Objective: To compare antioxidative activity of Ginkgo biloba fermentation liquid ethyl acetate extract under different fermentation time. Method: The Eurotium cristatum was inoculated into liquid medium, incubation time were 4,7,11,14 d respectively. The ethyl acetate extract of G. biloba aqueous extract was treated as control. E. cristatum and some residual impurities were filtrated to harvest clear fermentation liquor, and extracted by solvent extractions.
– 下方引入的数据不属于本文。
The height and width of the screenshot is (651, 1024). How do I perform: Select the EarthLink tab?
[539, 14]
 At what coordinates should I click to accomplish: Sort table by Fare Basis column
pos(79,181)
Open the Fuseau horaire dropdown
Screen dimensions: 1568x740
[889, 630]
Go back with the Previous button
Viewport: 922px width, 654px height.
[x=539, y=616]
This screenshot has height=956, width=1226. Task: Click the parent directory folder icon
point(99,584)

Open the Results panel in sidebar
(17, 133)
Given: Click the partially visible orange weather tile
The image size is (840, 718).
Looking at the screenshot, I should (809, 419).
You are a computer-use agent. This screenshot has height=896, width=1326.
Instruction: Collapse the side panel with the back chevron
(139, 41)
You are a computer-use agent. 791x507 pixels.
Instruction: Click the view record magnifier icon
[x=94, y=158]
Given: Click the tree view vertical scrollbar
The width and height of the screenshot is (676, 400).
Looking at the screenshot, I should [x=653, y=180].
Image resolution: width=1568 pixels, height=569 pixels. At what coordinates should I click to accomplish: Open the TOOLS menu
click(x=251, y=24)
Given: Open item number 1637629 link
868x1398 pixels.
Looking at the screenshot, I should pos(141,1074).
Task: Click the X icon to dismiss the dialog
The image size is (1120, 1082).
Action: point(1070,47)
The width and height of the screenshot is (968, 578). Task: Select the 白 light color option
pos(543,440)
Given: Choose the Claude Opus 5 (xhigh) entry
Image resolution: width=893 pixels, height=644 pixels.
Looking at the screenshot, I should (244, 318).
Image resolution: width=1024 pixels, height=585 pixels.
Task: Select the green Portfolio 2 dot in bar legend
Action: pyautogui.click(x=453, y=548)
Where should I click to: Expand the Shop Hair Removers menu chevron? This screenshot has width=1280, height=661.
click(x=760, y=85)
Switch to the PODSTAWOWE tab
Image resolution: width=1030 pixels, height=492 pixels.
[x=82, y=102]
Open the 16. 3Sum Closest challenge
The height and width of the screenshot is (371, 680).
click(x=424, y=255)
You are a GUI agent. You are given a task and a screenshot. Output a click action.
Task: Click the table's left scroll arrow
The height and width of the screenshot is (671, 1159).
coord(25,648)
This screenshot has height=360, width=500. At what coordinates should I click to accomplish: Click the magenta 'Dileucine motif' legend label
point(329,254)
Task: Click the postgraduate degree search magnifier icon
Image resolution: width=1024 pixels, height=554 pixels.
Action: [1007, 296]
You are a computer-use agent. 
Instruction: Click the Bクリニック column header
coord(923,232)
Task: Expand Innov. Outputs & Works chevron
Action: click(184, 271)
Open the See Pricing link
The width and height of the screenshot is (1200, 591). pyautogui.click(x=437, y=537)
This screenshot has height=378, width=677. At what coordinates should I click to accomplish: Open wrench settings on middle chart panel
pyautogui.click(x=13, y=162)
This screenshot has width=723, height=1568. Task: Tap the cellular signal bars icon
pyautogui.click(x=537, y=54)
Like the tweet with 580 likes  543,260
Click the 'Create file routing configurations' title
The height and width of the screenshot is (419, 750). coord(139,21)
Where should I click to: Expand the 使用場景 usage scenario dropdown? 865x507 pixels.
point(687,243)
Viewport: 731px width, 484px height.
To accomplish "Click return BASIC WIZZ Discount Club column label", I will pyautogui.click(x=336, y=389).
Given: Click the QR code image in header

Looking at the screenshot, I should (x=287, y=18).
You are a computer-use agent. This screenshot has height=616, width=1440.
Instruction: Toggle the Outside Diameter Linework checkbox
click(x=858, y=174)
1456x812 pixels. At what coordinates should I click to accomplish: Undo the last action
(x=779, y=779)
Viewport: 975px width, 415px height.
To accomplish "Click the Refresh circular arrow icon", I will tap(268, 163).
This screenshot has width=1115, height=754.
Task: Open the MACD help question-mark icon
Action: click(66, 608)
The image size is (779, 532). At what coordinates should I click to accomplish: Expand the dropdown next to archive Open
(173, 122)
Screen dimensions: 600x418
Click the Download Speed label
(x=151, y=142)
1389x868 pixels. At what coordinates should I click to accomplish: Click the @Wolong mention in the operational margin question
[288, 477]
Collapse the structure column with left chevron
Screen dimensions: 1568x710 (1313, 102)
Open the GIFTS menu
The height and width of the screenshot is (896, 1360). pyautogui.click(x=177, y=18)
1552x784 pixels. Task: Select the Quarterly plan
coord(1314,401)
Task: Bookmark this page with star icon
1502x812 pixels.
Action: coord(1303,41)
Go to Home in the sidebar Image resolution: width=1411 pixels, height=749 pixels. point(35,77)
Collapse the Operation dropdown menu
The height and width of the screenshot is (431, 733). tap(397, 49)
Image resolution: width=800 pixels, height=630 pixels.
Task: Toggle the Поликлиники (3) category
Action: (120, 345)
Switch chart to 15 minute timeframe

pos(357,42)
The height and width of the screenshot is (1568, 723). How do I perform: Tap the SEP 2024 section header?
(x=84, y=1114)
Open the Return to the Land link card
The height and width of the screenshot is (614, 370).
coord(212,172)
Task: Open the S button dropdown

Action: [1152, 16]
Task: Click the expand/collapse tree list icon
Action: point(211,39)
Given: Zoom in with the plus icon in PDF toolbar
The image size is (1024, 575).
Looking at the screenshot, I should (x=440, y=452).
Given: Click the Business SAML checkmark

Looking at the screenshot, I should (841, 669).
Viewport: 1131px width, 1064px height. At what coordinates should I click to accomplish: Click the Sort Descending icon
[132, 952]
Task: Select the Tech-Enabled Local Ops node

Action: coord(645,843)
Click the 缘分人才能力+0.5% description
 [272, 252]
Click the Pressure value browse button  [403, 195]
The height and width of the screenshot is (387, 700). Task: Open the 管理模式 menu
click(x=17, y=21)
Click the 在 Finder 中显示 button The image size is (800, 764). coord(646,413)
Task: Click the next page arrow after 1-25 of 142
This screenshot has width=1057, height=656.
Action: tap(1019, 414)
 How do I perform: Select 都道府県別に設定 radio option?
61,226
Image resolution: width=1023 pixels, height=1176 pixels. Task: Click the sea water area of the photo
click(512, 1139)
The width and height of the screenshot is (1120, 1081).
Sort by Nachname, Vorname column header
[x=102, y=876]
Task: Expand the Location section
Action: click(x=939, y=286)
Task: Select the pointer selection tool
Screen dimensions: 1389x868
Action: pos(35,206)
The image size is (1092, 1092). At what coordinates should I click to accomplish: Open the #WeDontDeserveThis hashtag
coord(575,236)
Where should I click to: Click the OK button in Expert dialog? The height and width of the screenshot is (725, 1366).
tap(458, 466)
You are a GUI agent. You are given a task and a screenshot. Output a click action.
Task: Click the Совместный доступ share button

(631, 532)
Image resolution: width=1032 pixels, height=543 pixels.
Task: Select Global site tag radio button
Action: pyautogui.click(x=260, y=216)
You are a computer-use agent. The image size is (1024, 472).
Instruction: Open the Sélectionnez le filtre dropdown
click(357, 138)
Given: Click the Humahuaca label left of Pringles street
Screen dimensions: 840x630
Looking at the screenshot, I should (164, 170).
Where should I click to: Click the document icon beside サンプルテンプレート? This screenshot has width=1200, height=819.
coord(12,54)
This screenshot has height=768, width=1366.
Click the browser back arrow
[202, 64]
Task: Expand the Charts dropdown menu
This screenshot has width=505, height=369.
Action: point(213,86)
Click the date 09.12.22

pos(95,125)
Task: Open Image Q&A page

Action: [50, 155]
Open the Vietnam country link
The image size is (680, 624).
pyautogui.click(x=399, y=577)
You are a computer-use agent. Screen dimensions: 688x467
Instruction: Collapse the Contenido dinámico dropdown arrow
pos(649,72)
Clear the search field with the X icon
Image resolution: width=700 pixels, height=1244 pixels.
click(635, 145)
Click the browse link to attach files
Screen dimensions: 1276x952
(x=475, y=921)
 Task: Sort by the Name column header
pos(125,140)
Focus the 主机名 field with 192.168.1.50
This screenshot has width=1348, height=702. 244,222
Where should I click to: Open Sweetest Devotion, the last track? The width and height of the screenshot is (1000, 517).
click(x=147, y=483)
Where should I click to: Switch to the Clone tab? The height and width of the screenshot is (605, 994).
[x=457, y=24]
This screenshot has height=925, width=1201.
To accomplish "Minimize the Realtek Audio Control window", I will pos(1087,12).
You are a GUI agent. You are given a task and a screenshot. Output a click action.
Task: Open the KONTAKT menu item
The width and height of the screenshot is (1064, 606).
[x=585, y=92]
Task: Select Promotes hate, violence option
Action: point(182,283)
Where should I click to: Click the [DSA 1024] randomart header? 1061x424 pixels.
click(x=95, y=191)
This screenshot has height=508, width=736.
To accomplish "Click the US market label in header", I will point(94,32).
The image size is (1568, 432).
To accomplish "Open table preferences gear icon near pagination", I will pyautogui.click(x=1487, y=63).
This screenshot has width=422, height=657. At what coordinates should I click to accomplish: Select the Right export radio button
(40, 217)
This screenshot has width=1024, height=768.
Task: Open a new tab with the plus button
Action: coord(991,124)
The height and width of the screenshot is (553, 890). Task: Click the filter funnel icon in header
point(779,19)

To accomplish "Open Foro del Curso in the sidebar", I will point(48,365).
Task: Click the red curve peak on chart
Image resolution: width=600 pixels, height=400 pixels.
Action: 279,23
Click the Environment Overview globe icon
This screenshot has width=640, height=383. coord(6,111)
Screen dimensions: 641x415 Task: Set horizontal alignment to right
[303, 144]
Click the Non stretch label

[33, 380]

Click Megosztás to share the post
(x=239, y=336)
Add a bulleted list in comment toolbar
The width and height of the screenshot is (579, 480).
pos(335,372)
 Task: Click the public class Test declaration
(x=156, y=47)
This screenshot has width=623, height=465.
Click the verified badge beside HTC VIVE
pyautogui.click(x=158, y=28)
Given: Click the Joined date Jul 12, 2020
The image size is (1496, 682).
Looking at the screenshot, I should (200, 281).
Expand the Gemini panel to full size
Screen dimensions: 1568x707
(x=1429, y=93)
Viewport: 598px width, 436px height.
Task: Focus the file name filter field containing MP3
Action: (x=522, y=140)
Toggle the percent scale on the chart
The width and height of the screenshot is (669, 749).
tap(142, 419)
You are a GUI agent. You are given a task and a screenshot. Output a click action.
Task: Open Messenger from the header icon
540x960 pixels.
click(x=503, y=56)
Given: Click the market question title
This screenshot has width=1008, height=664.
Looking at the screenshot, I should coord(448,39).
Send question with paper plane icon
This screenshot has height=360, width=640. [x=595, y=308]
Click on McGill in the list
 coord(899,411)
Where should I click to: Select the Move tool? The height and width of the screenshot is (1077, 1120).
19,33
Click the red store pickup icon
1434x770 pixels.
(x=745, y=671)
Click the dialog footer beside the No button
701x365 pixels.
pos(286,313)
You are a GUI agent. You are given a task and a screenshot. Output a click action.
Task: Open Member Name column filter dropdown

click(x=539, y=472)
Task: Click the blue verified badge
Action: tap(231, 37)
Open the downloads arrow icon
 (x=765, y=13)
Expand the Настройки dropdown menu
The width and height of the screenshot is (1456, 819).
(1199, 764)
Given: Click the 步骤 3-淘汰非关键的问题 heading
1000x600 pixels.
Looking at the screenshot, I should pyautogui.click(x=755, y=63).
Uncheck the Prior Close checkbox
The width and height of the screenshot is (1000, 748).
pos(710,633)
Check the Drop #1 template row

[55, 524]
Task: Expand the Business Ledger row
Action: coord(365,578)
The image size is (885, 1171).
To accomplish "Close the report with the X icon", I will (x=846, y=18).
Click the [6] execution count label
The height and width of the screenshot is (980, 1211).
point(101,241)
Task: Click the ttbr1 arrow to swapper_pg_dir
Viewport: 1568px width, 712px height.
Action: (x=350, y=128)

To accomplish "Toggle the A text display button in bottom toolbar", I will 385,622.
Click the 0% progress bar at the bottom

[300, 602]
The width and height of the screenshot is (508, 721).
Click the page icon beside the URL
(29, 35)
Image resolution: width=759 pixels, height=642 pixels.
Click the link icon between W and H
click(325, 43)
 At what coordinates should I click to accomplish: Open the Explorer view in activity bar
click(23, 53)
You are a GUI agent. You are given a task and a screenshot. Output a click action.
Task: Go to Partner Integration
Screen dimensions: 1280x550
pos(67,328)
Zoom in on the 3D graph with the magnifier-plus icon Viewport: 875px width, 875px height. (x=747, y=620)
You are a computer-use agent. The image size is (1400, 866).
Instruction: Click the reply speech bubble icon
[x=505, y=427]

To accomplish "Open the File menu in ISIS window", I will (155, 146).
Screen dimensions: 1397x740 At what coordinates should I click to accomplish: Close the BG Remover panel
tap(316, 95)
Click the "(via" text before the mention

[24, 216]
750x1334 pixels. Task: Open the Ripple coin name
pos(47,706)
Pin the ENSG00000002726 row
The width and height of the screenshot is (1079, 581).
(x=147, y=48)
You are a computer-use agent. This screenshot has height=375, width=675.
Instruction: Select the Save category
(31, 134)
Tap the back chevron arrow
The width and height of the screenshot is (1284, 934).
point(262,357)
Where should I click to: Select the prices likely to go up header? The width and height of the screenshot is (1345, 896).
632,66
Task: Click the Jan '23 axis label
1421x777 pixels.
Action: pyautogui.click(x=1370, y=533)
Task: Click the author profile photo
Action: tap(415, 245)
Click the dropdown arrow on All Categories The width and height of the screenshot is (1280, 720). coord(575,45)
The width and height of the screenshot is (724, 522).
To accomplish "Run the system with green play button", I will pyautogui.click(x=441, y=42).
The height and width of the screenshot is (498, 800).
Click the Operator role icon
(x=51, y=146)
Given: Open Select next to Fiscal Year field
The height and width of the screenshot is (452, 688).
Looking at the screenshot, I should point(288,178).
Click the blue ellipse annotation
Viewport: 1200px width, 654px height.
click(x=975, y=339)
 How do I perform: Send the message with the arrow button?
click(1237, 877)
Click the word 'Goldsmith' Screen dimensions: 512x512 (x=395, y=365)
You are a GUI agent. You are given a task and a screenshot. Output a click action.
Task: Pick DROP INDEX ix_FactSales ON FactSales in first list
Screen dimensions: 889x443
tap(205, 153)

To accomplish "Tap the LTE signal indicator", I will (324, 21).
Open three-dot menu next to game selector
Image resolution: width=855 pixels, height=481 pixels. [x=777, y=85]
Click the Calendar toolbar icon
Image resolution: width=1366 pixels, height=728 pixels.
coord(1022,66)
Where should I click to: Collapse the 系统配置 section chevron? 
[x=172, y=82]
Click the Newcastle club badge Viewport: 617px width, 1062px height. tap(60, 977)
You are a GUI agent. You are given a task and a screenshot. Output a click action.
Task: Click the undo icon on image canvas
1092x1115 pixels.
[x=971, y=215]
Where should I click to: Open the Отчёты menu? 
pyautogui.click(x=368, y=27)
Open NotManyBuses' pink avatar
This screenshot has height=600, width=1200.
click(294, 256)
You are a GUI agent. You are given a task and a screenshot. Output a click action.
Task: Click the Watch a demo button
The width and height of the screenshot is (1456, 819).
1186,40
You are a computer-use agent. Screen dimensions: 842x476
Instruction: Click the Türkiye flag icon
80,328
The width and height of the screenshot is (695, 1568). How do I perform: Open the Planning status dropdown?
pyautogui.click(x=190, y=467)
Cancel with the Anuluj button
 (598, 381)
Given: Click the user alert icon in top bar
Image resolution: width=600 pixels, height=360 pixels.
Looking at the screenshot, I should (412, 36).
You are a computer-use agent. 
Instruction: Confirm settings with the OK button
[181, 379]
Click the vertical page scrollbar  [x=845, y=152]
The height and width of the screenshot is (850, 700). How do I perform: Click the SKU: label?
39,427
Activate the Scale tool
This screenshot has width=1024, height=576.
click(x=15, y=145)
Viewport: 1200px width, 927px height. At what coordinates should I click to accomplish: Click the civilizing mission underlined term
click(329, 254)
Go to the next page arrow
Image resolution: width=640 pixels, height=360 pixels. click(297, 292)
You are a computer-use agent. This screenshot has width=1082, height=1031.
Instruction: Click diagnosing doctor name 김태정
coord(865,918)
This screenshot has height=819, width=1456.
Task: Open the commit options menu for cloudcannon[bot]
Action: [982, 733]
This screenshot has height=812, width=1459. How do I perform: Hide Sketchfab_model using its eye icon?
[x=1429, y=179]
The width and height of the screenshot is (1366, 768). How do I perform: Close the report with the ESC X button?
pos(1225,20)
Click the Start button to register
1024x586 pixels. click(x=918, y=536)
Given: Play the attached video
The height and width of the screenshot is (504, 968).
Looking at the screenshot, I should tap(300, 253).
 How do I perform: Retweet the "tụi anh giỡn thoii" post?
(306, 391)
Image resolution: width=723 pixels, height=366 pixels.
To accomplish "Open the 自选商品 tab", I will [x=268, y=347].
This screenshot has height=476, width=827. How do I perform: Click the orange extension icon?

Antioxidation of ethyl acetate extract was evaluated by 1,1-diphenyl-2-picrylhydrazyl(DPPH), 2,2'-azinobis-(3-ethylbenzthiazoline-6-sulphonate)(ABTS) and ferric reducing antioxidant power (FRAP) assays. The different activitiesfrom fermentation time were compared. Result: All above extracts showed different antioxidant activities, moreover, 11 d extracts displayed the best activity:DPPH 50% inhibiting concentration(IC₅₀) 105.7 mg·L^-1;ABTS IC₅₀ 83.6 mg·L^-1, which was close to vitamine C(VC) and the results of absorbance in FRAP test were quite consistent. Conclusion: Antioxidative composition accumulated in G.biloba fermentation liquor was largest at 11 d fermentation time.